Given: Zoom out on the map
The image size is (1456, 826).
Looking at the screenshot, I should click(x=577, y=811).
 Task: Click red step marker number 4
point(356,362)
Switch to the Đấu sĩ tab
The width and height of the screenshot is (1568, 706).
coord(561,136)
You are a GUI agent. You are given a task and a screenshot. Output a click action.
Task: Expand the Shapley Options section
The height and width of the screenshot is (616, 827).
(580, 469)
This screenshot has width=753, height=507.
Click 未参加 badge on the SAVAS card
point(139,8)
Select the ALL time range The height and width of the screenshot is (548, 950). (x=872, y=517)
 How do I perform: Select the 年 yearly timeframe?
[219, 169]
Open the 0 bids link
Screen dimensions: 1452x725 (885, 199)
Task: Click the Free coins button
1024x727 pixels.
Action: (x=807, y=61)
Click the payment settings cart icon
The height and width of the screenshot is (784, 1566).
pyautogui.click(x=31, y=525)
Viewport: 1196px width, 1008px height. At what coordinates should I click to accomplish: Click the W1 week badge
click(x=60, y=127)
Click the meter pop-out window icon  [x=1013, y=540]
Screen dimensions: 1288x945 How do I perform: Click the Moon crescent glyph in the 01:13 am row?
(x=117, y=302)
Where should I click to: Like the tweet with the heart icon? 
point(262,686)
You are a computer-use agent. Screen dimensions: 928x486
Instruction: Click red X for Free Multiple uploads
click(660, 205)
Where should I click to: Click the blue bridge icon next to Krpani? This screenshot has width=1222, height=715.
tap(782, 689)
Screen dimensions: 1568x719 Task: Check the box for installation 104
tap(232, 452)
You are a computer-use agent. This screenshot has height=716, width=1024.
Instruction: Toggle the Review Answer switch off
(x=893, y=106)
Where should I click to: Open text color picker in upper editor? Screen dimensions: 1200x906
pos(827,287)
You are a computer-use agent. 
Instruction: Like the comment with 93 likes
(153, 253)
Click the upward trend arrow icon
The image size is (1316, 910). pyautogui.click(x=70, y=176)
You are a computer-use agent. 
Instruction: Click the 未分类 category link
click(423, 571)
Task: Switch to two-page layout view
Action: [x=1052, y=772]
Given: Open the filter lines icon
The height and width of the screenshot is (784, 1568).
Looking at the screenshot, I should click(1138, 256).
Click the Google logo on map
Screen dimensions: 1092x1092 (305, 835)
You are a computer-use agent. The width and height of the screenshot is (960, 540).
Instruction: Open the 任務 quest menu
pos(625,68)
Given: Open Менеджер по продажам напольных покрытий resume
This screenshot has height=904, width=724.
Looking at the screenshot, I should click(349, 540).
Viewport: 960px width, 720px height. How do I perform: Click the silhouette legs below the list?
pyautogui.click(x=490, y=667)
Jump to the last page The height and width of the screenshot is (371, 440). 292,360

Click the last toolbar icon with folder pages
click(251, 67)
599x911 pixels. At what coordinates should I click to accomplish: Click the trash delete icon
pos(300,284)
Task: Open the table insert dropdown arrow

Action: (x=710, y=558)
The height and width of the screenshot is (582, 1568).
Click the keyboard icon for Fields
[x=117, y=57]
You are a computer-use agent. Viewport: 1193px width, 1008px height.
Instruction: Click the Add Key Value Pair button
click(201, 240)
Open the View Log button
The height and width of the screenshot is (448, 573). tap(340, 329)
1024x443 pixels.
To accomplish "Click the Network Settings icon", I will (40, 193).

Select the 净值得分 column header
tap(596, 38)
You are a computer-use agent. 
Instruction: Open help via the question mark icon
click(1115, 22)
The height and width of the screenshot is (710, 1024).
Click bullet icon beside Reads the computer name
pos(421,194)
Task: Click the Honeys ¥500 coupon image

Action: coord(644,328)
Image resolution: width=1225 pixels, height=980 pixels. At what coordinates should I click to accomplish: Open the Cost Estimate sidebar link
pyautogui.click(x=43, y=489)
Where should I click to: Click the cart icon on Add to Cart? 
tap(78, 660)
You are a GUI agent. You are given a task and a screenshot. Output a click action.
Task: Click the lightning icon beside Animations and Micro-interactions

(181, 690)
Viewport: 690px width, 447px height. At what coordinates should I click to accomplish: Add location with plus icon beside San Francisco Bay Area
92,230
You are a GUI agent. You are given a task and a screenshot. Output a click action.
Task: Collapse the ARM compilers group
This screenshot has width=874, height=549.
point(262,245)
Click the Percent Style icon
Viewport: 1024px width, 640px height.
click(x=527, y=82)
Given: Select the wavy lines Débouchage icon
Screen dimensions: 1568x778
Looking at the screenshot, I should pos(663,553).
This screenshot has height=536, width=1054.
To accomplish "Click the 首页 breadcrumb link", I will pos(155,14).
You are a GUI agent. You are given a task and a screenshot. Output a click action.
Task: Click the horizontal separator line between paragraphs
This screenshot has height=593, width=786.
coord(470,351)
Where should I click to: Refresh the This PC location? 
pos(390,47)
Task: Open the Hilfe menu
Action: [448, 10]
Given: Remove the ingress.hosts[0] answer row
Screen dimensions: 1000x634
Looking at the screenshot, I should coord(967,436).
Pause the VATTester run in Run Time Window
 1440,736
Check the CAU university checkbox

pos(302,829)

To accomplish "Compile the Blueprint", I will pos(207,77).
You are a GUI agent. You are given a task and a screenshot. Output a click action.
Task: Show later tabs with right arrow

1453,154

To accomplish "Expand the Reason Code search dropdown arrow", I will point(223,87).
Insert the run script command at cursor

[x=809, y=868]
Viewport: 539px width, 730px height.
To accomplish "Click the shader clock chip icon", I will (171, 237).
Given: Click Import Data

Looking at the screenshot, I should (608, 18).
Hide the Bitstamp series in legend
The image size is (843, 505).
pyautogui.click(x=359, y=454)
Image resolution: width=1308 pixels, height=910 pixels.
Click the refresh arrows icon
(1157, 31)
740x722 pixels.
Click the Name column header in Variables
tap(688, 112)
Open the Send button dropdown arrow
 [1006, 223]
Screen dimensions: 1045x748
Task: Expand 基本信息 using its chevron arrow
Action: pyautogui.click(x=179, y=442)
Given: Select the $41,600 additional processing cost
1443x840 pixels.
═══
WORK ITEM: Read through the listing and copy each line in which the word "lines" occurs.

EXERCISE OUTPUT:
Given: Open the filter lines icon
Given: Select the wavy lines Débouchage icon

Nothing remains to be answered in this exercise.